**** Texte ****

Pierre Dac, l’envers du décor

Après l’exposition du musée d’Art et d’Histoire du Judaïsme (MAHJ) « Pierre Dac. Le parti d’en rire », du 20 avril au 27 août 2023, un ouvrage de Pascal Mallet, Pierre Dac un héros de 14-18 ?, sorti en mars 2022, évoque l’aspect méconnu de la Grande Guerre de notre futur humoriste.

 

Nous connaissons Pierre Dac pour son humour décapant et absurde, pour son attitude irréprochable pendant la Seconde Guerre mondiale où il mit sa loufoquerie au service de la Résistance, à Radio Londres. Cependant, au hasard de recherches sur Internet, j’ai appris l’existence d’un ouvrage qui remettait en question, non la drôlerie du roi de la loufoquerie, pas plus sa résistance au nazisme, mais la période de la Première Guerre mondiale qui reste une tache aveugle dans le parcours de Pierre Dac.

**** Données enregistrées ****

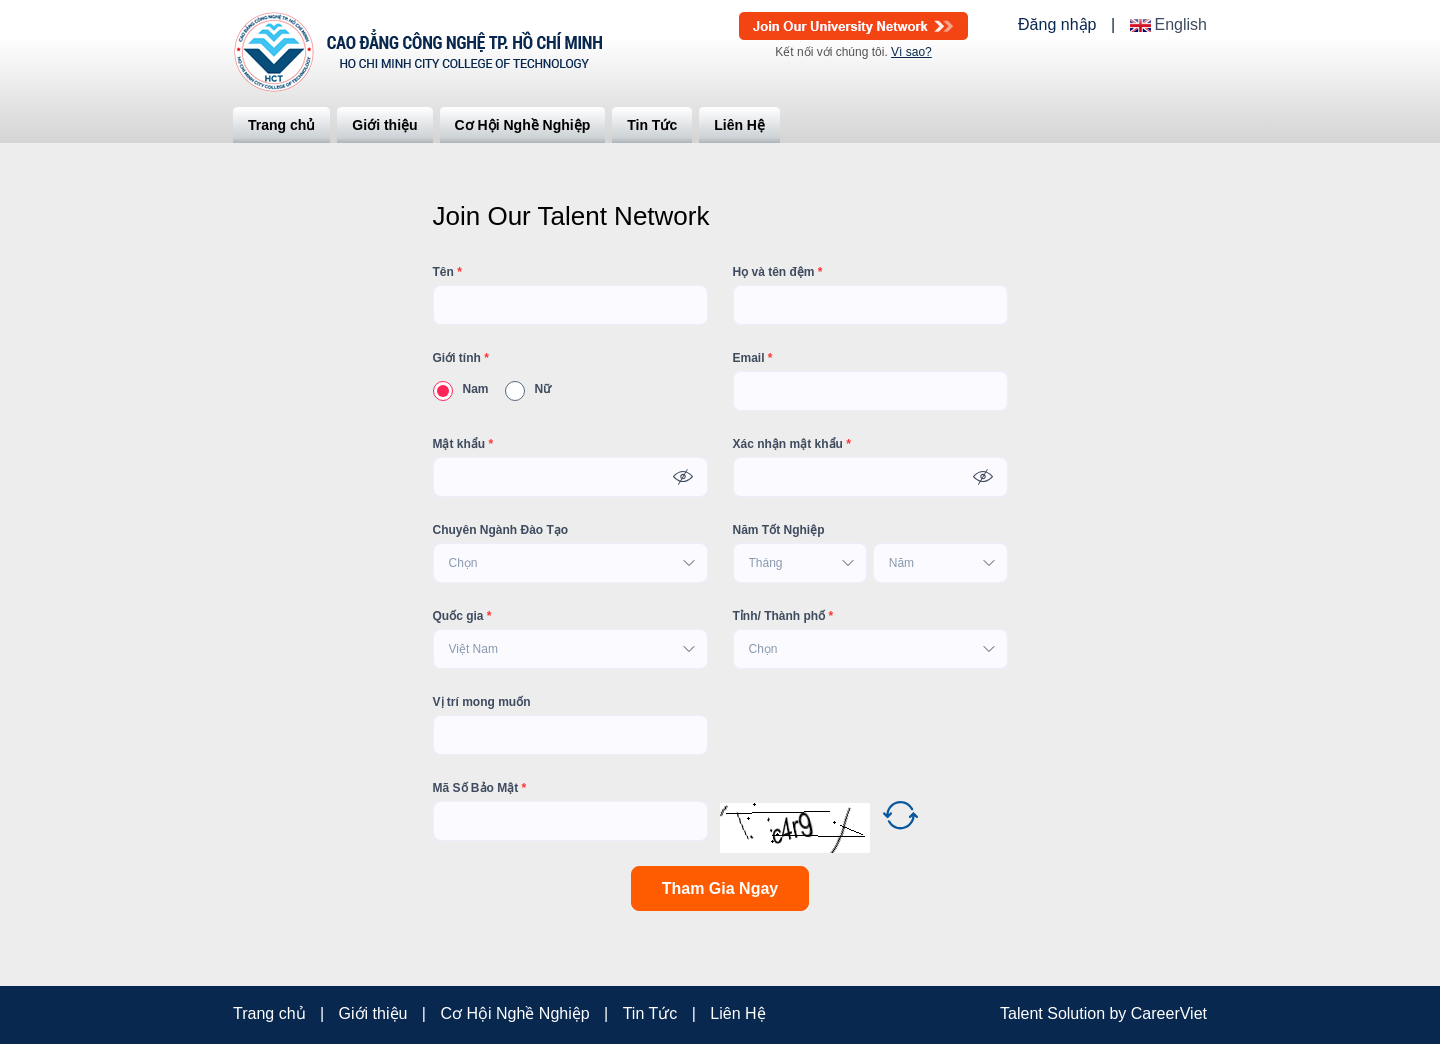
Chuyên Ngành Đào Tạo (501, 530)
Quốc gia (462, 616)
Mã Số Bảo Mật (480, 788)
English (1181, 25)
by (1119, 1014)
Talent (1023, 1014)
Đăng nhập (1057, 25)
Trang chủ (281, 125)
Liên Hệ (739, 125)
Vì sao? (911, 52)
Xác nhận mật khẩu (792, 444)
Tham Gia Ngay (720, 888)
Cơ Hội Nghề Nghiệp (523, 125)
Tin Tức (652, 125)
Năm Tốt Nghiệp (779, 530)
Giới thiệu (384, 125)
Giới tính (461, 358)
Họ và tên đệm (778, 272)
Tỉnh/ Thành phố (783, 616)
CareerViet (1169, 1014)
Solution (1078, 1014)
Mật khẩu (463, 444)
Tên (447, 272)
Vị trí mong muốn (482, 702)
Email (753, 358)
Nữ (528, 389)
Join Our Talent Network (853, 26)
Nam (461, 389)
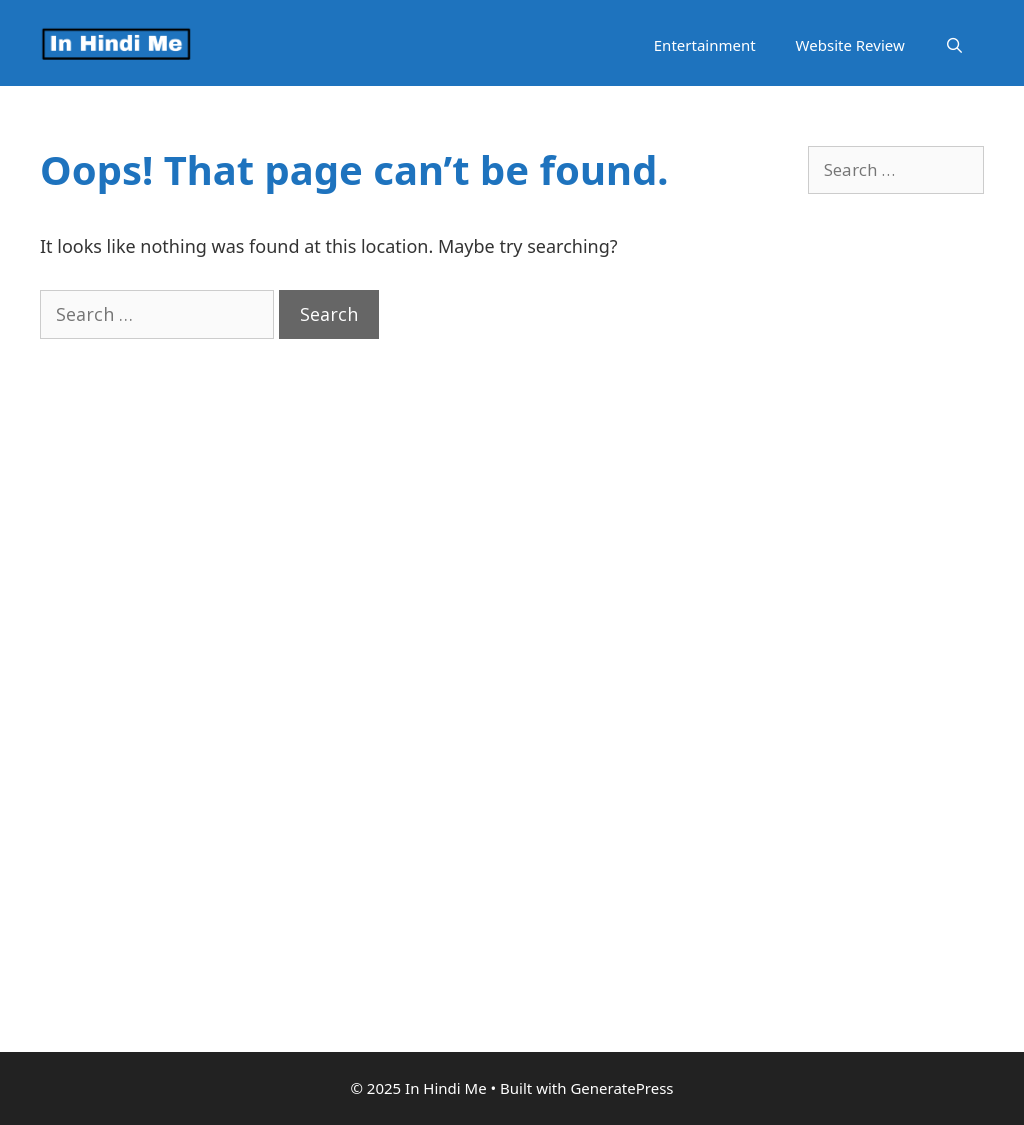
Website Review (850, 45)
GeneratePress (621, 1088)
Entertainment (705, 45)
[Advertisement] (896, 659)
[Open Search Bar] (954, 45)
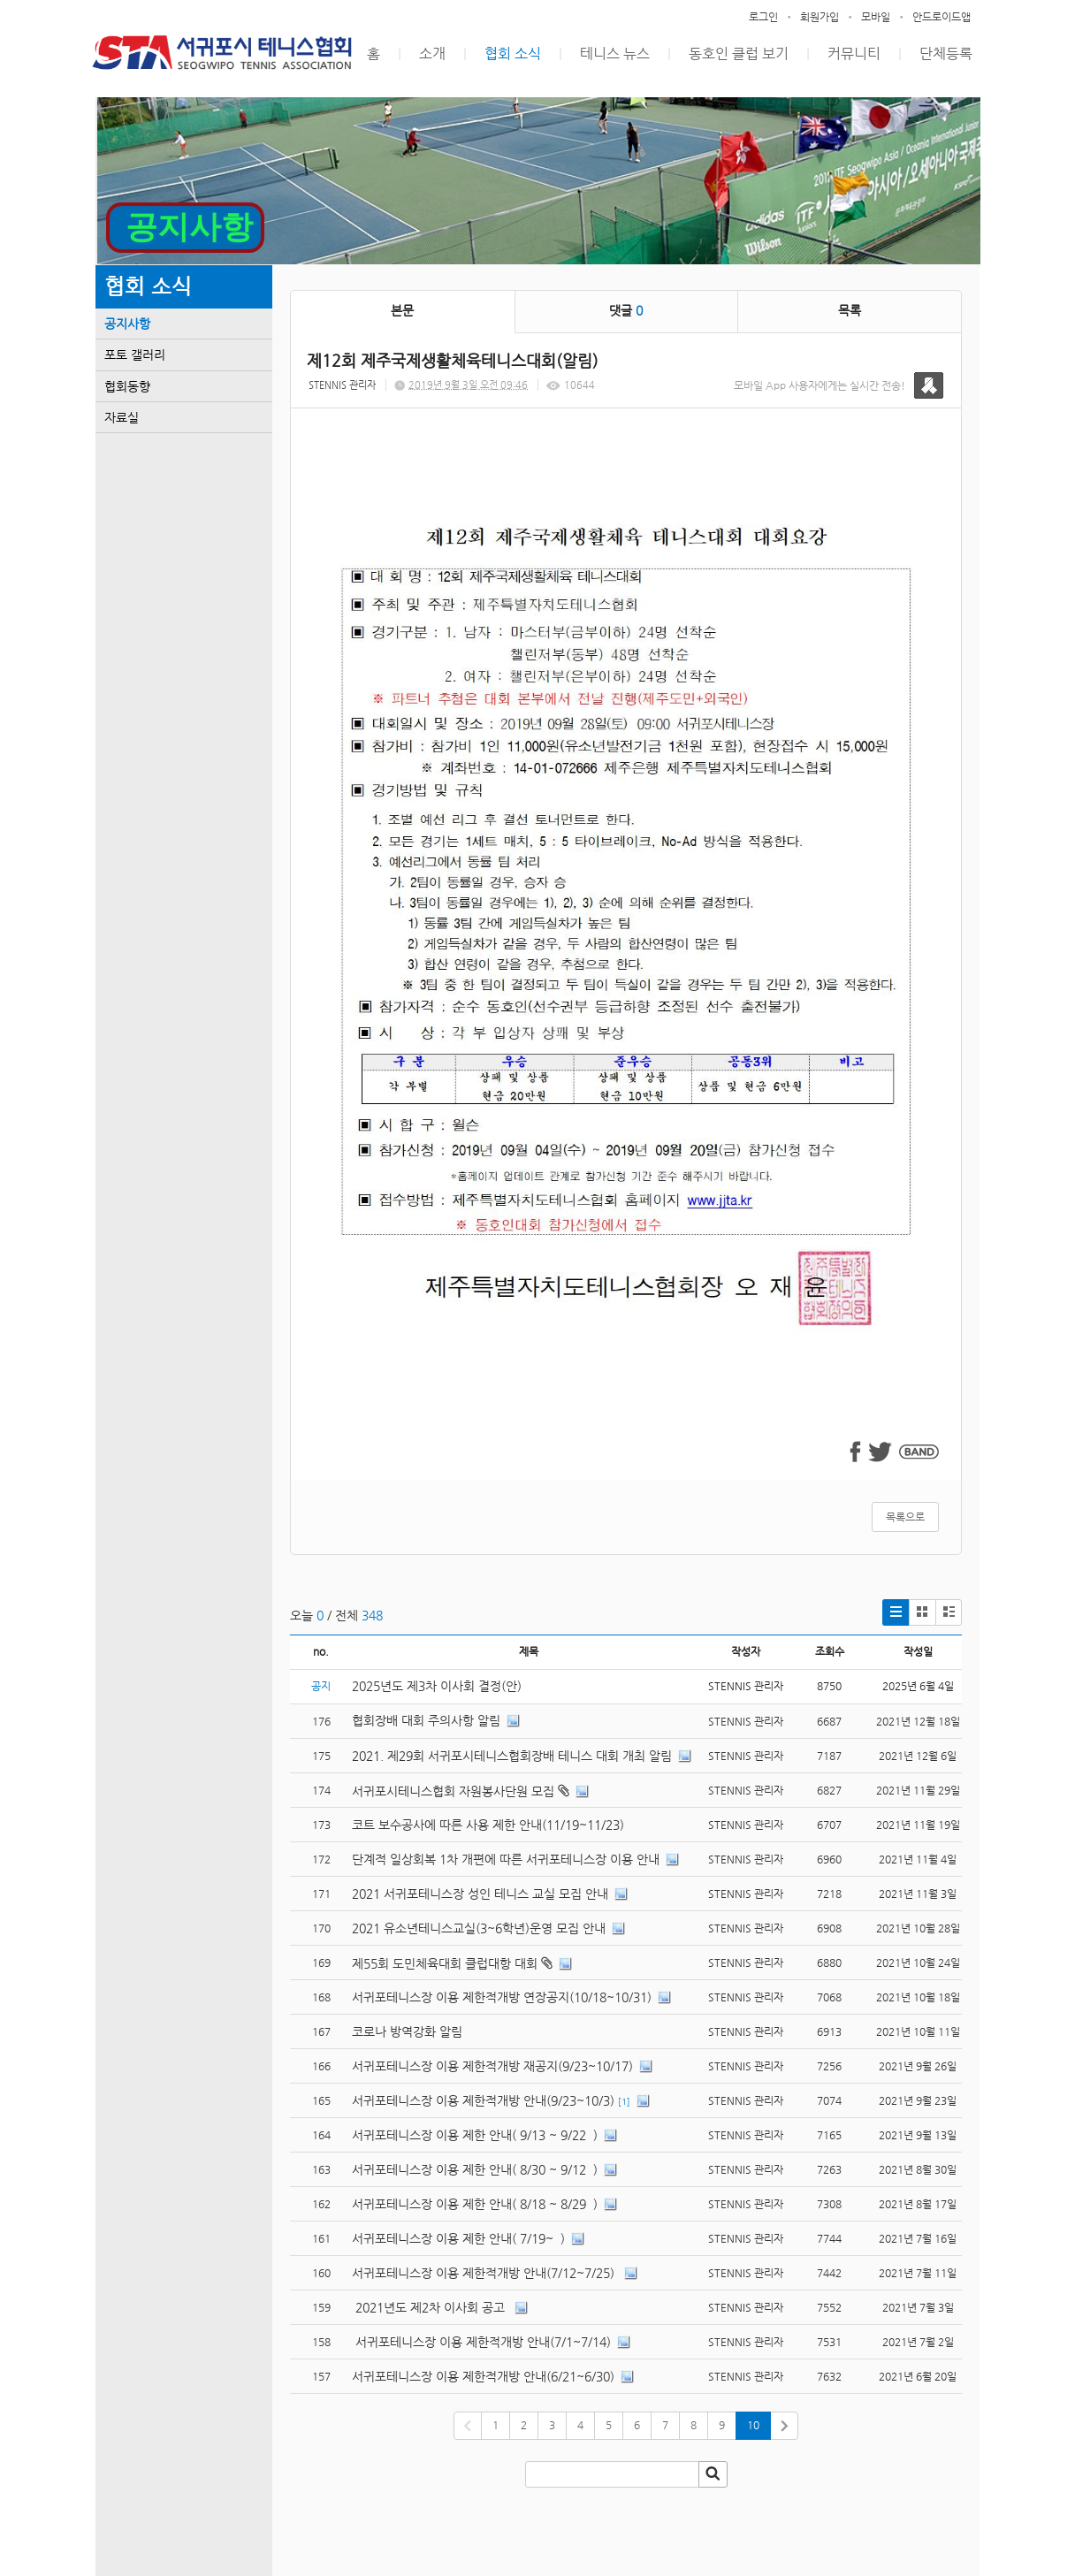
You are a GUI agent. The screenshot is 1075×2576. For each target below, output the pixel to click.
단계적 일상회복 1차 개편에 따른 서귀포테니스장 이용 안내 (505, 1859)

****

Consignes de travail =
1 - Relevez toutes les dates (jour, mois ou année) citées dans le texte sur Pierre Dac.
2 - Répondez à ces questions d'après le texte sur Pierre Dac :
(a) Qui a écrit l'ouvrage « Pierre Dac un héros de 14-18 ? » ?
(b) Dans quel musée s'est tenue l'exposition « Pierre Dac. Le parti d'en rire » ?
(c) Sur quelle radio Pierre Dac a-t-il mis sa loufoquerie au service de la Résistance ?
3 - Rédigez la suite du texte sur Pierre Dac, à partir de sa dernière phrase.
Le listing constitue un matériau à part, indépendant du texte.

Réponses attendues =
1 -
20 avril
27 août 2023
mars 2022

2 -
(a) Pascal Mallet
(b) Le musée d'Art et d'Histoire du Judaïsme (MAHJ)
(c) Radio Londres

3 -
Un généalogiste

Pascal Mallet, l’auteur de cet ouvrage[1], a fondé un club de généalogie à Figeac dans le département du Lot. Passionné par la Première Guerre mondiale et particulièrement des poilus de Figeac, il a écrit plusieurs ouvrages[2]. Au cours de recherches sur son grand-père maternel qui est mort au front en 1914, il a constaté que Pierre Dac et celui-ci avaient servi au 160e régiment d’infanterie, et c’est ainsi qu’il a découvert que Pierre Dac avait menti à propos de ses actes guerriers.

Pascal Mallet ne se contente pas de dénoncer la mystification, mais apporte des preuves en présentant des documents d’archives que tout le monde peut consulter sur Internet, au premier chef la fiche de matricule de Pierre Dac de trois pages aux Archives de Paris, ainsi qu’un entrefilet éloquent de L’Est républicain du 24 juin 1914.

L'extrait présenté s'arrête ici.